For several days they sailed north and east, back along the way they had come. The weather was sultry, the sun blazing like molten iron out of a cloudless sky.
«Ice age,» Hawk grumbled. «Craziest thing I ever heard.»
«I saw pictures of it in the books the Prof had,» said Tim. «Big sheets of ice covering everything.»
Hawk just shook his head and spit over the side.
«It really happened, Hawk.»
«The weather don’t change,» Hawk snapped. «It’s the same every year. Hot in the summer, cool in the winter. You ever known anything else?»
«No,» Tim admitted.
«You ever seen ice, except in the Prof’s pictures?»
«No.»
«Or that stuff he called snow?»
«Never.»
«We oughtta turn this boat around and head back to the island.»
Tim almost agreed. But he saw that Hawk made no motion to change their course. He was talking one way but acting the other.
They fell silent. Tim understood Hawk’s resentment. Probably nobody would listen to them when they got home. The elders would be pretty mad about the two of them running off and they wouldn’t listen to a word the boys had to say.
For hours they skimmed along, the only sound the gusting of the hot southerly wind and the hiss of the boat cutting through the placid water.
«It’s all fairy tales,» Hawk grumbled, as much to himself as to Tim. «Stories they make up to scare the kids. What do they call ’em?»
«Myths,» said Tim.
«Myths, that’s right. Myths.» But suddenly he jerked to attention. «Hey, what’s that?»

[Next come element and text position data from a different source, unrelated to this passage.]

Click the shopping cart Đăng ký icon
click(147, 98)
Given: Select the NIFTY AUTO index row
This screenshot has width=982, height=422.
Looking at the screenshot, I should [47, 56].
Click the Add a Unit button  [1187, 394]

Tim saw he was looking down into the water. He came over to Hawk’s side of the boat.
Something was glittering down below the surface. Something big.

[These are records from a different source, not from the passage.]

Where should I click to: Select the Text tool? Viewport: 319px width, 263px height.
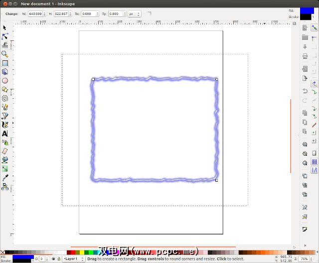coord(5,133)
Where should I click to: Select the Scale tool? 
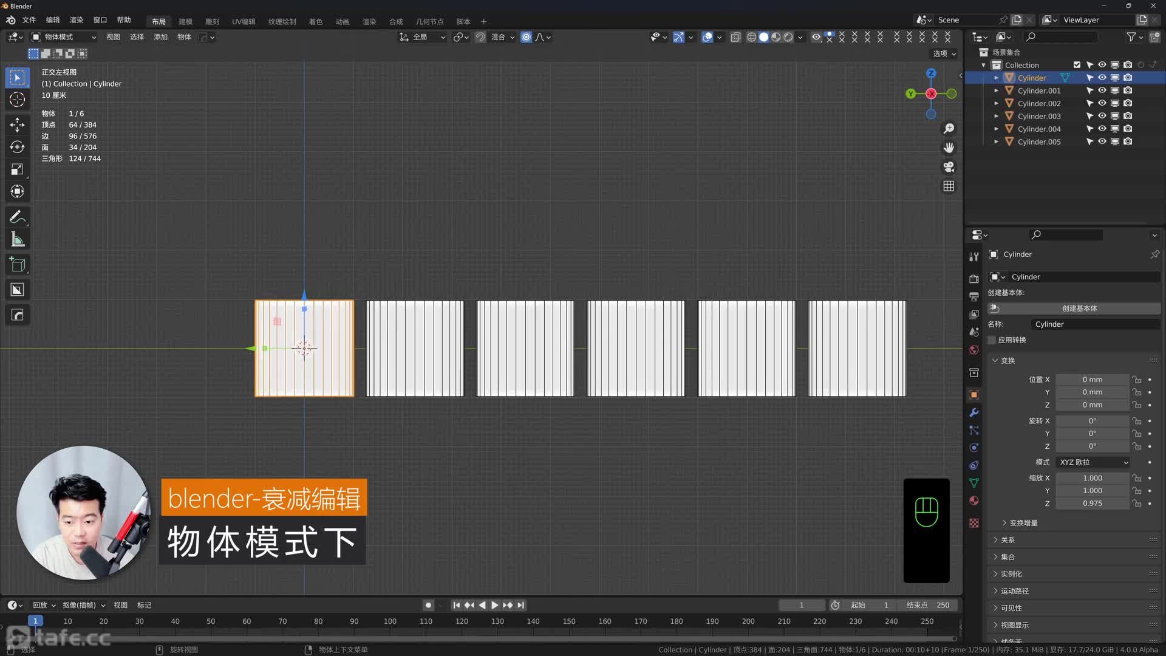click(x=17, y=169)
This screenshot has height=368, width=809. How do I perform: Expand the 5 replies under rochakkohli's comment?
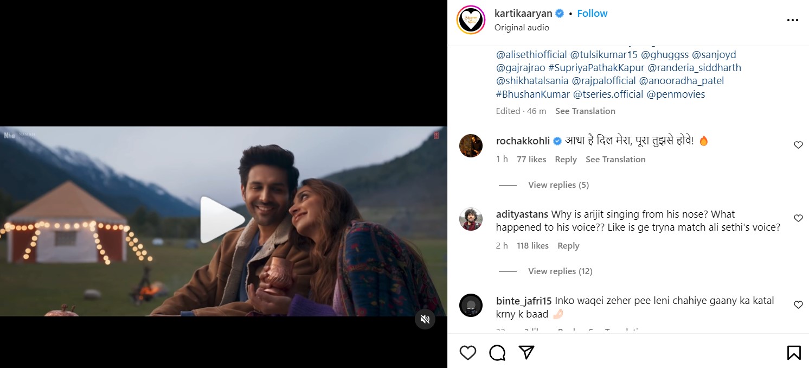[558, 185]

Tim’s heart started racing. «A sea monster?»
Hawk shook his head impatiently. «I don’t think it’s moving. Leastways it’s not following after us. Look, it’s falling behind.»
They lapsed into silence again. Tim felt uncomfortable. He didn’t like it when Hawk was sore at him.
Apologetically, he said, «Maybe you’re right. The old man was most likely a little crazy.»
«A lot crazy,» Hawk said. «And we’re just as crazy as he was. The weather don’t change like that. It’s just not possible. There never was a Flood. The world’s always been like this. Always.»
Tim was shocked. «No Flood?»
«It’s one of them myths,» Hawk insisted. «Like sea monsters. Ain’t no such thing.»
«Then what did we see back there?»
«I dunno. But it wasn’t no sea monster. And the weather don’t change the way the Prof said it’s goin’ to. There wasn’t any Flood and there sure ain’t goin’ to be any ice age.»
Tim wondered if Hawk was right, as their boat sailed on and the glittering stainless steel stump of the St. Louis Gateway Arch fell farther and farther behind them.
BROTHERS
Over my desk is a page from a collection of Ernest Hemingway’s short stories. The page contains a brief sketch, set in a town in Spain in the 1920s. Two old bullfighters are watching the young matador who is supposed to be the star of that afternoon’s corrida de toros. But the young star is drunk, dancing in the street with gypsies, staggeringly drunk, in no condition to face the bulls.